Determining Linear Free Energy Relationships in Peptide Fragmentation Using Derivatization and Targeted Mass Spectrometry.

Abstract

The sequence complexity of a proteome is utilized with rational chemical derivatization to establish the linear free energy relationship (LFER) in order to investigate the collision-induced dissociation (CID) of peptides. The derivatization produces groups of peptides that have varying designer residues of aliphatic amino acids at the N-terminus but stay invariable for the rest of sequences, which are naturally occurring and uncontrolled.
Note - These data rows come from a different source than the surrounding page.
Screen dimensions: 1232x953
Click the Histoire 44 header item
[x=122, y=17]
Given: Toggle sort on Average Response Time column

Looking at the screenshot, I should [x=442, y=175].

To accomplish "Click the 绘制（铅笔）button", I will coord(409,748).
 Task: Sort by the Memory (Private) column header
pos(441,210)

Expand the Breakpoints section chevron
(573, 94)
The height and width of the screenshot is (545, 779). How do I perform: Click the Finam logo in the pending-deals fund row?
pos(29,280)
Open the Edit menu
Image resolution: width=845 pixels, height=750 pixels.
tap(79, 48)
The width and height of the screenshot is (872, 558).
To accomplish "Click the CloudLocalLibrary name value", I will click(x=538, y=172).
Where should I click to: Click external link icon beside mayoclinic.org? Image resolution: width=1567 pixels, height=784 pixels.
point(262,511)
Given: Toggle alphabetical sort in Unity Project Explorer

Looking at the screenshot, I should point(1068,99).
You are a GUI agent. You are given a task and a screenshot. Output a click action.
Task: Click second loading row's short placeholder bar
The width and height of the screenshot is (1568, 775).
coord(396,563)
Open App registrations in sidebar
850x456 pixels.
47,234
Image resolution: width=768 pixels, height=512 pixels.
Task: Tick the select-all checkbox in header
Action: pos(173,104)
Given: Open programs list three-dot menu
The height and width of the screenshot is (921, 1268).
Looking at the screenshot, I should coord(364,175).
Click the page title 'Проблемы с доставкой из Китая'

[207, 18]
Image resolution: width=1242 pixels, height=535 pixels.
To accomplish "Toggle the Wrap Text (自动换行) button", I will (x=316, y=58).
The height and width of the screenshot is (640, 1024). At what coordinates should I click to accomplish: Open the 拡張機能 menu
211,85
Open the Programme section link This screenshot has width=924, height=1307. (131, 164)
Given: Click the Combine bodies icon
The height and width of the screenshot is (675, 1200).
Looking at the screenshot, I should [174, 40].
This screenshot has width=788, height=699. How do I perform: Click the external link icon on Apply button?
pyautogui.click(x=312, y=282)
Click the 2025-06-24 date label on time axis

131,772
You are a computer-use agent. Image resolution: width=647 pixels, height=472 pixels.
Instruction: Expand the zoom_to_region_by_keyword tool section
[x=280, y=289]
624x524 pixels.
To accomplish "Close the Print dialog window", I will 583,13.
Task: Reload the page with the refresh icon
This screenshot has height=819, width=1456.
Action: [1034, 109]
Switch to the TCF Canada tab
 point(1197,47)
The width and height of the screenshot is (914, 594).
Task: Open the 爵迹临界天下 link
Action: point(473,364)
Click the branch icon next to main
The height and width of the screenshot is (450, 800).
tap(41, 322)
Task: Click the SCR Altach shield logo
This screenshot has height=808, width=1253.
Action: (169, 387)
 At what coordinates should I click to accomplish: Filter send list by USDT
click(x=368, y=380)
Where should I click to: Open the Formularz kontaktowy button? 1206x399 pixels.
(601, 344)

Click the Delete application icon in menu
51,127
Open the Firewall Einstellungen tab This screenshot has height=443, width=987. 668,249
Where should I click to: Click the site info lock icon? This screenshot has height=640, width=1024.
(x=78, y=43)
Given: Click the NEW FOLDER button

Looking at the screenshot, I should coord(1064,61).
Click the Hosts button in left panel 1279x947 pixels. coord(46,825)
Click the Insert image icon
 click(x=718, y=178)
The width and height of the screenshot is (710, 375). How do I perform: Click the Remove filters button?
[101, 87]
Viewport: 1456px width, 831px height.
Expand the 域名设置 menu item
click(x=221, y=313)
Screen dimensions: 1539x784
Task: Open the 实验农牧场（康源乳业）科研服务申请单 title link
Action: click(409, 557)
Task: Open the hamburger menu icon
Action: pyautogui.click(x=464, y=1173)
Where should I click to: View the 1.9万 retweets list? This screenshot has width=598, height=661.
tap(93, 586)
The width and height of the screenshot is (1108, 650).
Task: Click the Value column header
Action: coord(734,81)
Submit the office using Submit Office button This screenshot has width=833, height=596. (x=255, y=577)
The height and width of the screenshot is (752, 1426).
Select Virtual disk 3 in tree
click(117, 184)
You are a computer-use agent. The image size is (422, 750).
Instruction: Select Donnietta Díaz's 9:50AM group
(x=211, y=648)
Collisional fragmentation of the derivatized peptides is advantageously monitored by liquid-chromatography multiple-reaction-monitoring mass spectrometry. Systematically tuning the gas-phase basicity of the N-termini of peptides establishes LFERs that report the structural similarities and differences in CID of all the backbone amides of doubly protonated tryptic peptides. For the cleavage of an internal or C-terminal amide, the peptide N-terminus mainly affects the mobility of the N-terminal proton instead of directly participating in the amide cleavage. In contrast, the terminal residue plays more pronounced roles in the cleavage of the first and second amide bonds. LFERs for the competition between the symmetric and asymmetric cleavage of the second amide bond support the protonated oxazolone structure for N-terminal fragments. This competition is affected locally by the chemistry of the first three residues and remotely by charge repulsion between the two protonation sites.